日本では紛争に対するアプローチが異なります。事を荒立てず当事者間で和解により紛争解決する。最も効率的な紛争解決ではありますが、その手法が国際社会では通用しないことも多いです。現状仲裁経験のある企業は、一部の大手企業に集中しています。しかし、大手企業でもあっても必ずしも仲裁を使いこなせていないと感じることがあります。ましてや中小企業では、仲裁って何?という反応が圧倒的に多く、それが仲裁を避ける一因になっていると思われます。
なぜ日本が仲裁地として選ばれていないのか。やはり日本にはインフラが整っていないからではないでしょうか。ロンドン大学が、数年前に仲裁地選びのポイントに関するアンケートを実施したところ、最多回答は、司法制度が安心できること、十分な仲裁人、仲裁代理人のプールがあることでした。まさに日本の課題だと思います。従って、課題の一つ目は、裁判所に国際仲裁をもっとサポートして欲しい、仲裁をサポートする方針を外に発信して欲しいです。二つ目は、最新の実務を反映した仲裁法がない、仲裁実務の日本語の解説書も限られています。三つ目として、日本の仲裁機関が外国企業に、諸外国の仲裁機関同様に、魅力的に映っているか、という問題があります。仲裁合意の交渉において相手方の外国企業に、JCAAwho? といわれては、そこで交渉は終わります。日本を仲裁地とする国際仲裁の潜在的利用者は半数以上が海外企業であるため、海外向けの情報発信が重要です。例えばシンガポールでは、シンガポールの最高裁長官が、世界中を巡ってシンガポール仲裁を宣伝しました。シンガポール国際仲裁センターも、毎年何回も日本に来て日本の企業ユーザーに対して是非使ってほしいと宣伝しています。

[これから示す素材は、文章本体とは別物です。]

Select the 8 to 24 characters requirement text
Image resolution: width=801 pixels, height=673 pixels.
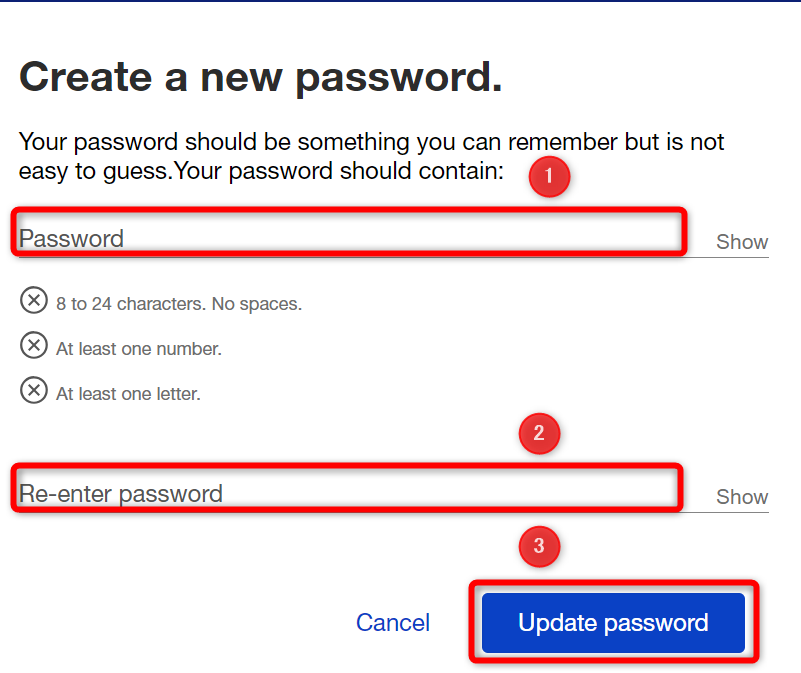[x=179, y=304]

世界レベルの競争なので人的・物的インフラ双方の整備が重要です。仲裁人、仲裁代理人の養成は、日本仲裁人協会や弁護士会にもぜひ頑張っていただきたい、人を育てなければ、いつまでも日本企業に身近な仲裁人・仲裁代理人が現れません。審問施設も重要です。シンガポールは、マックスウェルチェンバーという施設を作ってから、従来の二桁の仲裁案件が三桁になりました。シンガポールの大成功を見て、世界各国で審問施設が雨後の竹の子のように出てきて、ぜひうちの仲裁施設を使ってくださいと宣伝しています。世界の大きな主要都市にはその国の中核となる仲裁機関があり、仲裁拠点として審問施設が整っていることが当たり前になっています。ビジネスを呼び寄せるため、きちんとした紛争解決手続きが確保され、人的物的インフラがある。それが、日本は十分ではないと思います。